Records from a collection:
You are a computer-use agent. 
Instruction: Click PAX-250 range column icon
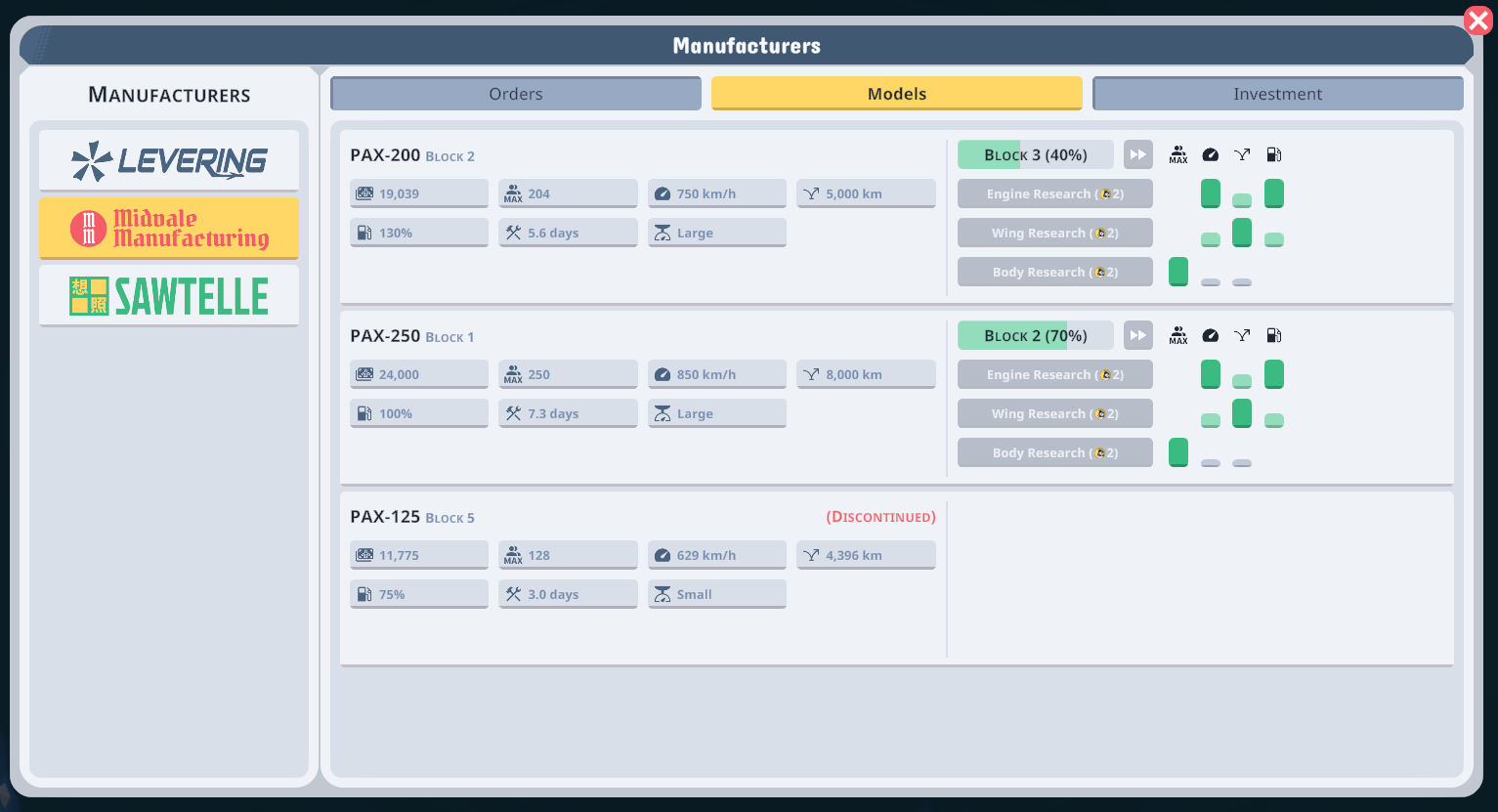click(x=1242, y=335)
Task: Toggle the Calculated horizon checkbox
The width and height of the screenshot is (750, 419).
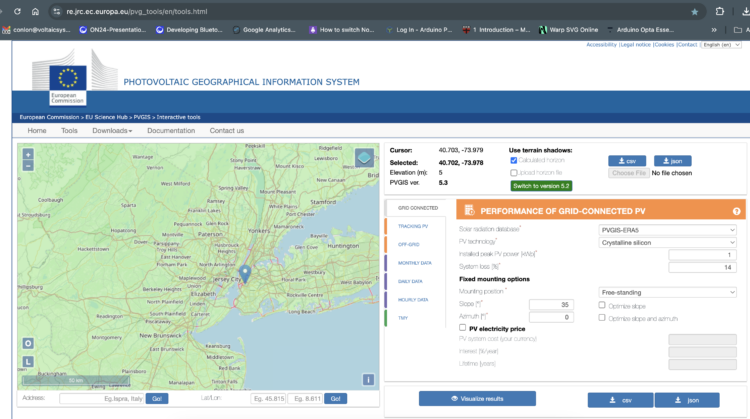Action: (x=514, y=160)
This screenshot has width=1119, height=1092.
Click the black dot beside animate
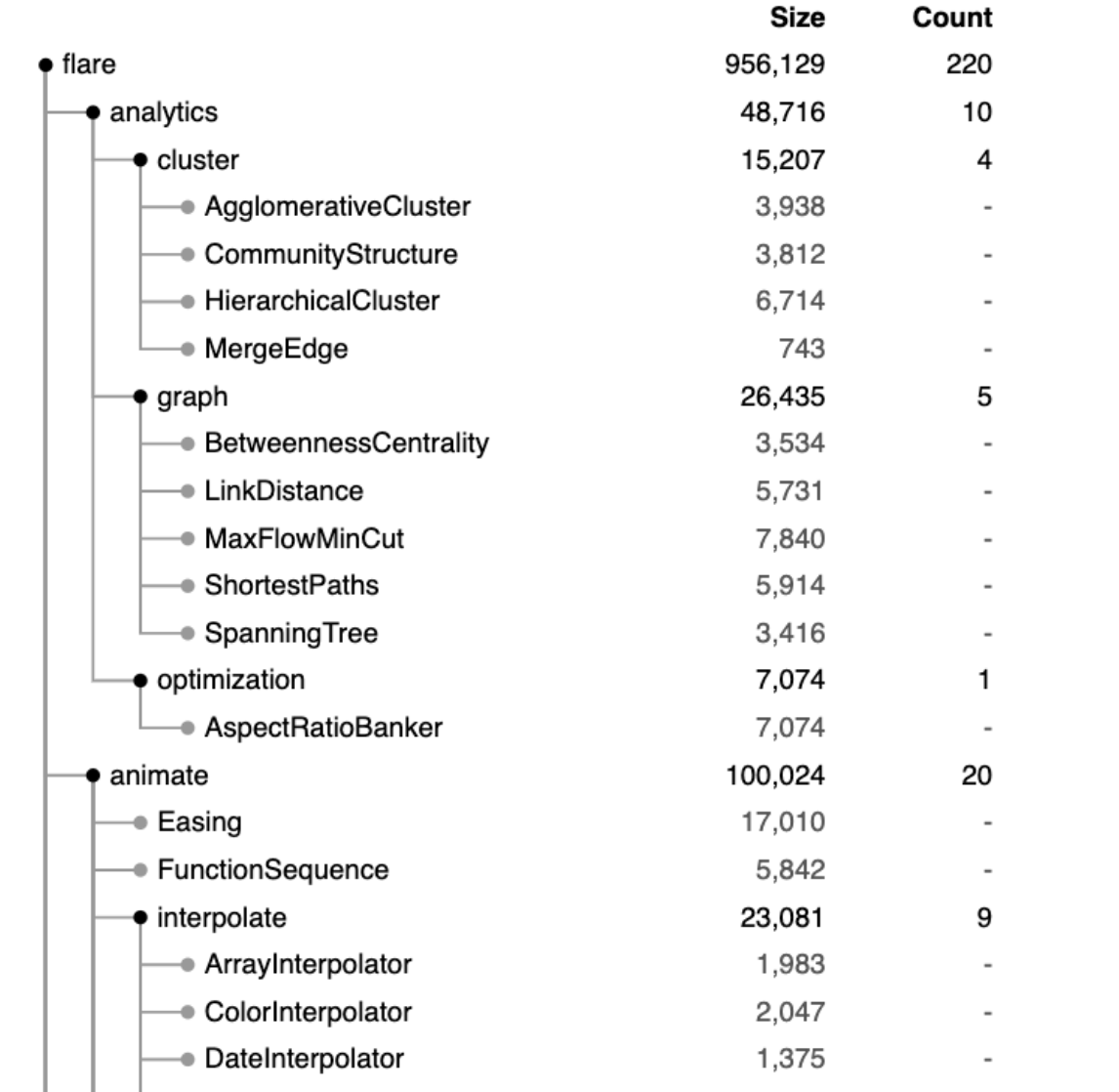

**The exercise**
Reproduce every line of the material above verbatim, leaving out the pictures.

**Result of the task**
You are a computer-use agent. 
Instruction: Click PAX-250 range column icon
click(x=1242, y=335)
Task: Toggle the Calculated horizon checkbox
The width and height of the screenshot is (750, 419).
Action: (x=514, y=160)
This screenshot has width=1119, height=1092.
Click the black dot beside animate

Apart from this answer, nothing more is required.